Vatican to open tombs looking for young woman missing since 1983

1 min read
The Teutonic cemetery at the Vatican is seen in this 2015 file photo. The decision to open two tombs in the cemetery was made in response to the request of Emanuela Orlandi's family and their questioning "the possible concealment of her cadaver in the small cemetery located within Vatican City State." She disappeared in 1983. (CNS photo/Paul Haring)

VATICAN CITY (CNS) — The Vatican City State tribunal has ordered the opening of two tombs in a small Vatican cemetery at the request of the family of Emanuela Orlandi, a young woman who disappeared in 1983.

Emanuela Orlandi, a Vatican City resident and the daughter of a Vatican employee, disappeared in Rome June 22, 1983, when she was 15.

In March, the family’s lawyer revealed the family had been sent a letter with a photo of an angel above a tomb in the Vatican’s Teutonic Cemetery, a medieval cemetery now reserved mainly for German-speaking priests and members of religious orders.

The letter said, “Look where the angel is pointing,” according to Laura Sgro, the lawyer.

She filed a formal petition with the Vatican to investigate the matter and possibly open the tombs below the sculpture of the angel.

Italian news reports in March quoted Sgro as saying there was evidence that at least one of the tombs below the angel statue had been opened at some point, the statue is not the same age as the marble on top of the tombs and someone continues to leave flowers there.

Alessandro Gisotti, interim director of the Vatican Press Office, said July 2 that the Vatican promoter of justice, Gian Piero Milano, and his assistant, Alessandro Diddi, ordered the opening of two tombs.

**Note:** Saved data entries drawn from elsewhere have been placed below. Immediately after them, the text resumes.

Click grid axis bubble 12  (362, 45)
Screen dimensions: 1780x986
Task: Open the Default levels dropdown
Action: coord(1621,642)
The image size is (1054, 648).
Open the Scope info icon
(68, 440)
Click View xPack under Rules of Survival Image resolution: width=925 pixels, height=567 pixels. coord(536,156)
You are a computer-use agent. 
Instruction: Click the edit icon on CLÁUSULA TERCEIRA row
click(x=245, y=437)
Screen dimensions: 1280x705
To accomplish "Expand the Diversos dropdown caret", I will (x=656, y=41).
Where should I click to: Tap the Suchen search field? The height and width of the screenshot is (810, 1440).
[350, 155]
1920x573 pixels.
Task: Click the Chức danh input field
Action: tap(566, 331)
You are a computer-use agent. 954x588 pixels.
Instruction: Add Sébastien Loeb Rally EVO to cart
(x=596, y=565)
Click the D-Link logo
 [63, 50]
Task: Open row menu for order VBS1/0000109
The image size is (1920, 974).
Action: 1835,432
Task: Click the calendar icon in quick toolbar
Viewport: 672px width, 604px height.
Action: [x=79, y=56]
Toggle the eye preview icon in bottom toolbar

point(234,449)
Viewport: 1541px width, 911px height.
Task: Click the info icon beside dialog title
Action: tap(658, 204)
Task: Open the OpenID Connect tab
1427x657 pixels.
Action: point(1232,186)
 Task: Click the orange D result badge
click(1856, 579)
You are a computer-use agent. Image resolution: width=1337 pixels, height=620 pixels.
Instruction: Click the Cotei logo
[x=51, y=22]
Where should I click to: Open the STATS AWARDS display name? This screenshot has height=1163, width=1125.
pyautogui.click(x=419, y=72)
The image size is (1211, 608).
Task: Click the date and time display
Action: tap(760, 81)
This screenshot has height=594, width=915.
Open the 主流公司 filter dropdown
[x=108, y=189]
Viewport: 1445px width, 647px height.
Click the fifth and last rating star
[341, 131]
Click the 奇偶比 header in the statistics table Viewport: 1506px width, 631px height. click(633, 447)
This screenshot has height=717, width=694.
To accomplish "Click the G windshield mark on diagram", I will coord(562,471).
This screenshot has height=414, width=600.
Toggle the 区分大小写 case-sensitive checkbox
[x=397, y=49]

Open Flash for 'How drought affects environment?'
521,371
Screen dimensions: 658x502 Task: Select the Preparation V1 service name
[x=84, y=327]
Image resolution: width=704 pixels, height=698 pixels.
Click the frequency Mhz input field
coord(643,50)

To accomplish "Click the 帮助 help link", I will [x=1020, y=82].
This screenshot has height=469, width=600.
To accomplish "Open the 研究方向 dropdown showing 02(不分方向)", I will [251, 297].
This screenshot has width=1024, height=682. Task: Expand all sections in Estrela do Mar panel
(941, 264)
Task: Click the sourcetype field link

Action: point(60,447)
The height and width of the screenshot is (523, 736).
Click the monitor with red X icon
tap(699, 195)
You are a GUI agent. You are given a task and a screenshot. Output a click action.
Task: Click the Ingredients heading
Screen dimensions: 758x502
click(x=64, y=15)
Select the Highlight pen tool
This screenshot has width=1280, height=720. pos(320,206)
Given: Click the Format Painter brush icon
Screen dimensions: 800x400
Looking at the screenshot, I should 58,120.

The decision was made in response to the request of Emanuela Orlandi’s family, he said, and their questioning “the possible concealment of her cadaver in the small cemetery located within Vatican City State.”

The tombs will be opened by police July 11 in the presence of the Orlandi family and family members of the people buried there, Gisotti said.

The decision comes after a court review of the long process of trying to determine what happened to Emanuela Orlandi, who was thought to have been kidnapped. But, Gisotti said, the Vatican court and police are looking only at the possibility that she was buried in the Vatican. Her disappearance in Rome is a matter that falls under the jurisdiction of Italian authorities.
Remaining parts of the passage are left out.